STOM SOGO
Films by the Japanese moving-image artist Stom Sogo (1975-2012)
6:30pm / Monday 29 July 2013
In this
month’s programme we celebrate the life and work of Japanese artist and
filmmaker ‘Stom Sogo’. Stom Sogo was born in Osaka in 1975 and moved to the
United States in 1992. He quickly became a seminal figure in the community of
experimental filmmakers that evolved around Anthology Film Archives in New York
– befriending and working with contemporary filmmakers like Moira Tierney,
Dónal O’Céilleachair, Julius Ziz, Masha Godovannaya, Andy Lampert, to name but
a few – and the grand old master Jonas Mekas. He was a poetic, passionate and
prolific moving-image artist whose potential was cut short by his untimely
death in Japan in July 2012.
For more
than a decade he created films and videos with a distinctive, often aggressive,
but beautiful vocabulary of looping, re-shooting and overlaying primal imagery
of bodies, faces and intimate moments – but with expressionistic, jolting editing
rhythms blended with a simultaneously impressionistic colour palette and
sound-scape.

** COLLECTED MATERIAL **
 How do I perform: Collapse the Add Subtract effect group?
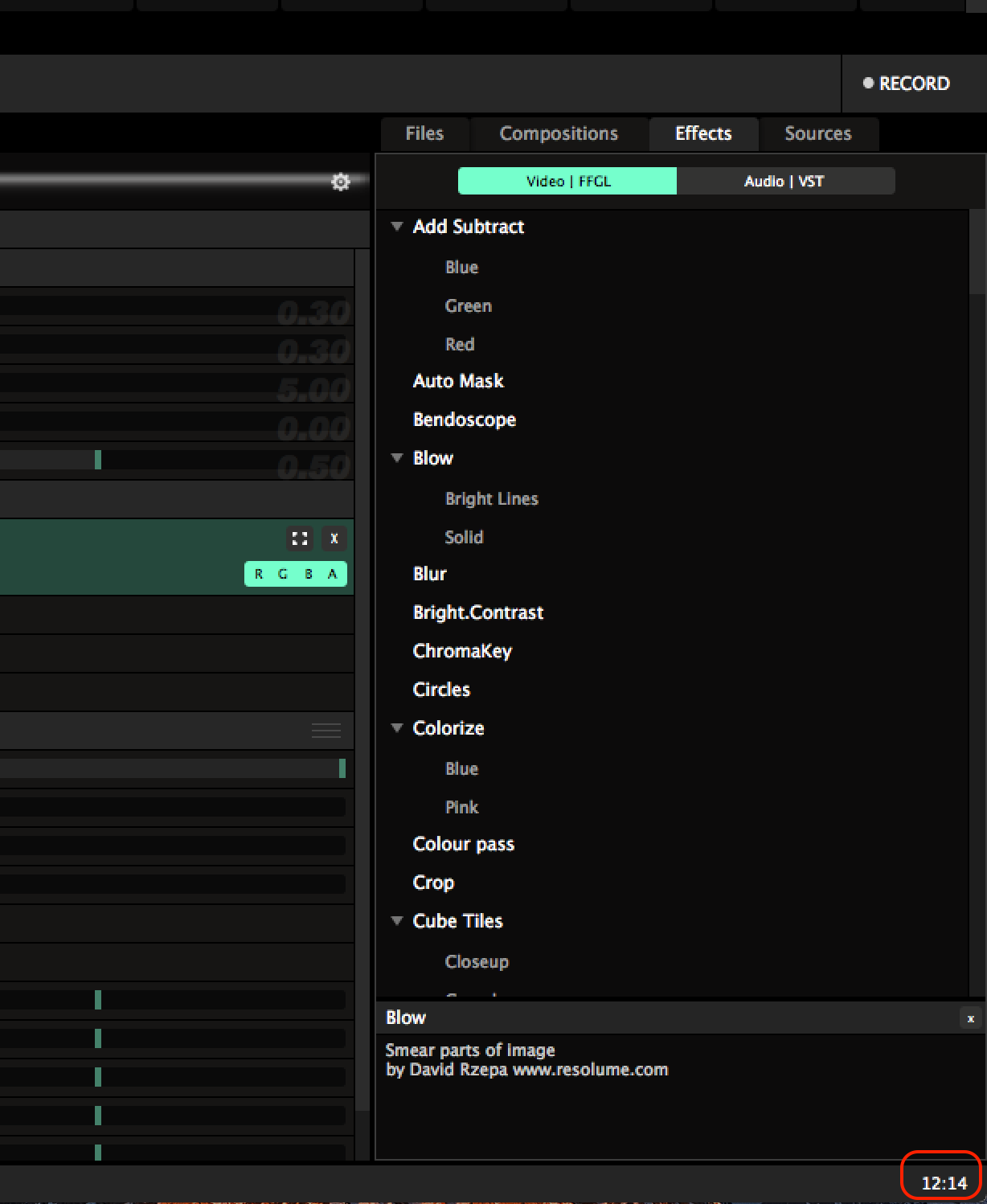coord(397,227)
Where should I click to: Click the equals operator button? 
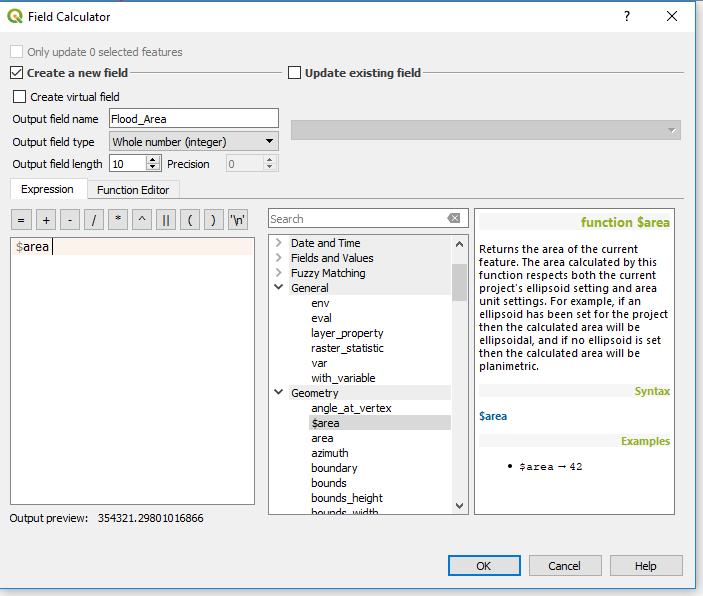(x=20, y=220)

** TASKS AND EXERCISES **
[a] Do the following statements agree with the piece on Stom Sogo? Answer yes or no for each one and quote the words from the piece that decide it. (i) Stom Sogo moved to the United States in 1992. (ii) Stom Sogo died in New York. (iii) His films used looping and re-shooting.
[b] Pick up the piece on Stom Sogo after its final sentence and keep writing in the same voice.

** THE REPLIES **
[a]
(i) Yes: "moved to the United States in 1992"
(ii) No: "his untimely death in Japan in July 2012"
(iii) Yes: "looping, re-shooting and overlaying primal imagery"

[b]
SILVERPLAY
2002
“[A] movie’s
reality should be as nasty and fucked up as possible, so we want to get fuck
out of the theater and hope for something better in life…. I try not to have a
message or even word in my movie. But I usually have some sick stories behind
each of the movies. Those are just mental eye candy that it taste sweet first,
seizure second.” –Stom Sogo
His work was
a highlight of MoMA’s ‘Big As Life’ 8mm survey, the 2002 Whitney Biennial and
many editions of the New York Underground Film Festival.
PERIODICAL
EFFECT 2001
I myself had
been in communication with Stom many times via e-mails and letters and he had
sent me his films to add to our collective programmes. But by spring 2011 we
had never actually met. After the earthquake in March 2011 I realized that the
frequent trips I had been making to Japan were coming to an end and Stom and I
were determined to meet. He had already been in Ireland to take part in one of
the screenings at Vivienne Dick’s ‘Live@8’ Club in Galway in 2008, but
unfortunately I wasn’t able to make it to that event at the time.
If I may
reflect here for a moment on the one valued meeting I had with Stom.
LIGHT
WITHOUT COLOURS
We met one evening in Tokyo in late spring 2011.
Over a mountain of rice and beer we explored the world we had in common but had
never physically shared - Anthology. We then realized, with excitement, that we
had not yet explored the same territory in Japan and determined that the next
day we would scour Shibuya for small venues to host experimental screenings.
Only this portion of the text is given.